MONTEREY TO SANTA CRUZ — Boats from all over Monterey Bay worked together to monitor the location of schools of salmon but weather late in the week kept boats in the Bay, while most salmon ranged outside. One group of fish moved up coast, while another body of fish moved into the Bay from the south.
“We started the week like gangbusters and caught limits steadily, but then it slowed by Wednesday,” reported Carol Jones of Kahuna Sportfishing in Moss Landing, adding, “Salmon feeding on krill feed high in the water column and move fast.” This explains how fast the fish departed, with the fleet chasing them to off of Davenport late in the week.
Rough weather forced boats to stay in the Bay over the weekend. An old saying has it, “Northwest winds blow the bait in.” The logic is that northwest winds cause upwellings, which bring plankton-rich waters up and baitfish move in to feed on it. That summarizes the positive expectations of the salmon fleet for next week.
Capt. Brian Cutting of the Chubasco similarly saw a great bite diminish from 1.5 fish per rod early in the week to a pick by mid-week. As with other area skippers, he expects the bait to show and a new group of fish to move in after the strong winds subside. Chris’s Sportfishing in Monterey had 8 anglers catch 8 salmon on Friday aboard the Checkmate, 8 people boated 7 fish aboard the Caroline and 22 people boated 11 fish on the Star of Monterey, demonstrating how the bite quieted with big weather and moving fish. Todd Fraser of Bayside Marine in Santa Cruz said, “Things are slower on the salmon but Mulligans had some fish today (Saturday).”
Gianfranco Guarrera of The Compass in Seaside said, “I noticed a shift in boat activity during the week, from Soquel Hole early in the week to Pebble Beach and Cypress Point where a new school of salmon were moving into the Bay late in the week.” Hopefully, there will be sufficient bait after the winds to tempt the fish to stay. Guarrera also noted that fishers are busy shopping and gearing up for the rockfish opener, May 1.
“The school of fish we have been fishing moved to an area off of Davenport and may move on up-coast. Private boaters are mostly trolling now to cover more area since the fish are spread out and on the move,” said Will Graham at The Tackle Box in Salinas. Graham also provided good info on what has been getting bit, “Purple haze hoochies are hot and half-and-half spoons (chrome/brass flutter spoon) are effective as are Rotary Salmon Killers with anchovies or herring.”

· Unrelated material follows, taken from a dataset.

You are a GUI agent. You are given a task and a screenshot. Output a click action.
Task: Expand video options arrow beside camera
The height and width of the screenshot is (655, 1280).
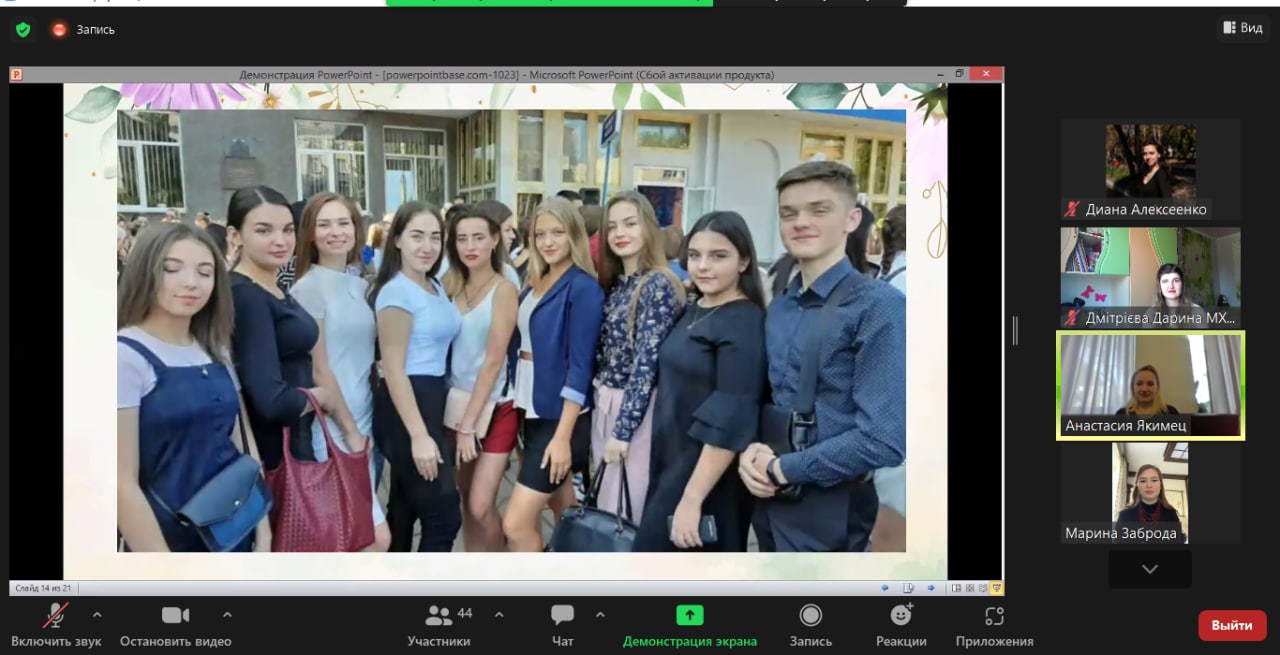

Kristen Gonzalez and her husband Calder Deyerle (a commercial black cod/rock fish and crab fisherman in Monterey Bay) took their 5 month old boy, Miles, for a day out with friends on the family’s boat, Sea Harvest 1 to catch a fresh king salmon dinner. Young Miles is already an experienced angler as he was out on the boat pulling crab traps at 3 weeks old. This is a fishing kind of family… from stream trout fishing to surf fishing on the beaches of Moss Landing, to sport fishing for fun or commercial nearshore skiff fishing at Pebble Beach. The family caught a nice 12-pound salmon on the North side of the Monterey canyon at 45 feet after trolling for about 2 hours. Calder went out again a few days later with a buddy and they caught their limits of 4 fish in about 4 hours. Calder is a subscriber to Western Outdoor News.